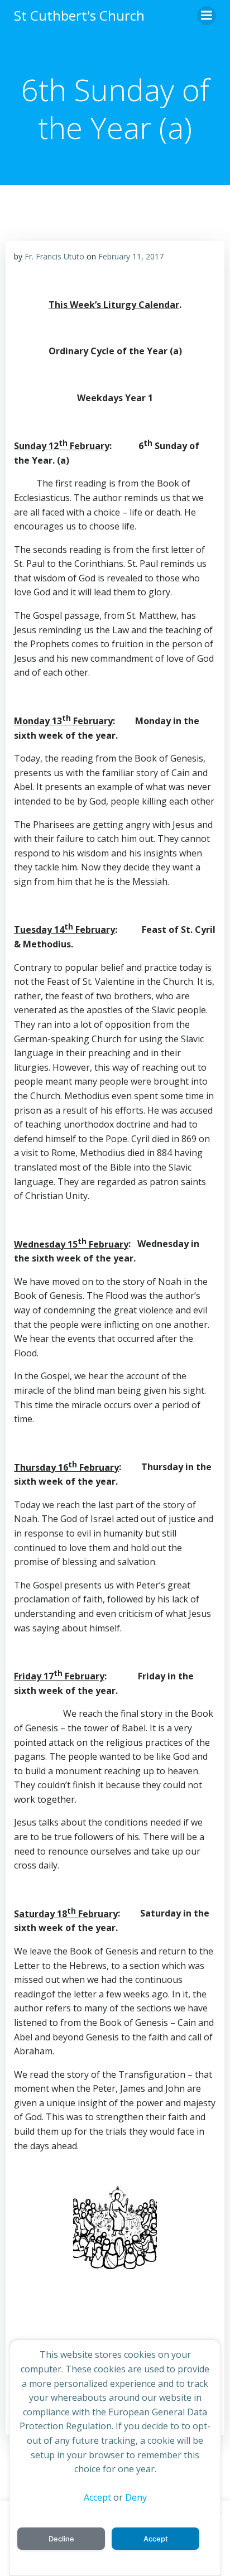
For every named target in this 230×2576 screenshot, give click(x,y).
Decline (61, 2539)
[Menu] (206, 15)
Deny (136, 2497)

************

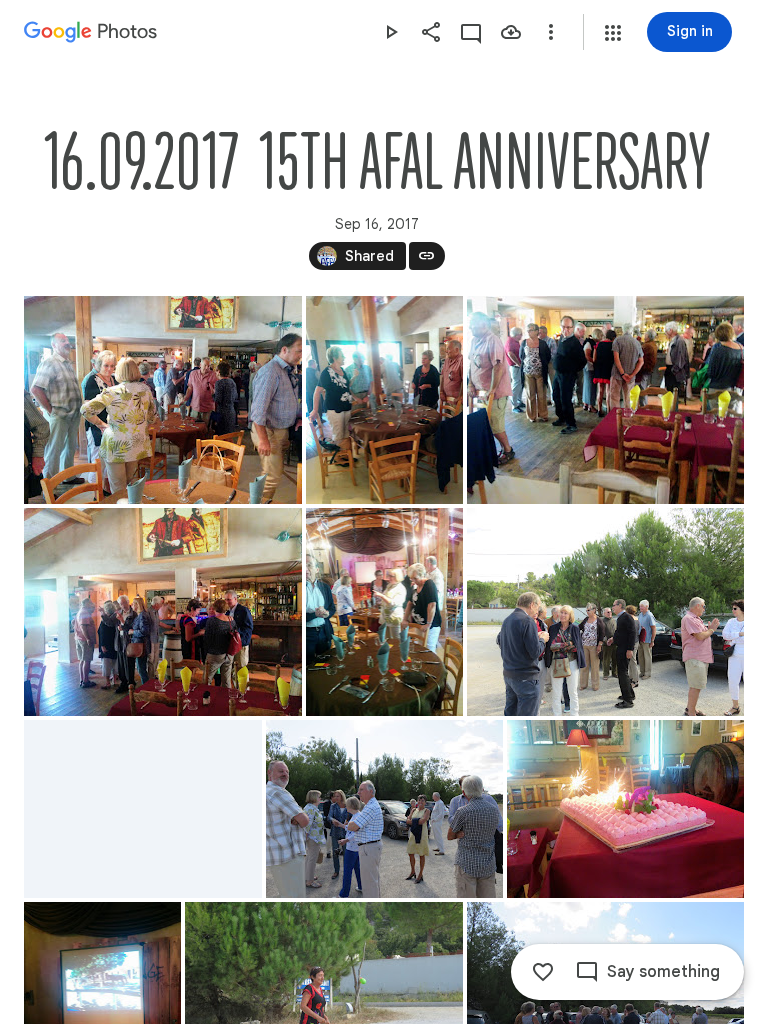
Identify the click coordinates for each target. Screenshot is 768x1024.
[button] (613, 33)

************

**Task goal:**
All that should be written out is the stretch of lines above between the one holding "Identify the click" and the one holding "[button] (613, 33)", inclusive, exactly as given.

**Problem solution:**
Identify the click coordinates for each target. Screenshot is 768x1024.
[button] (613, 33)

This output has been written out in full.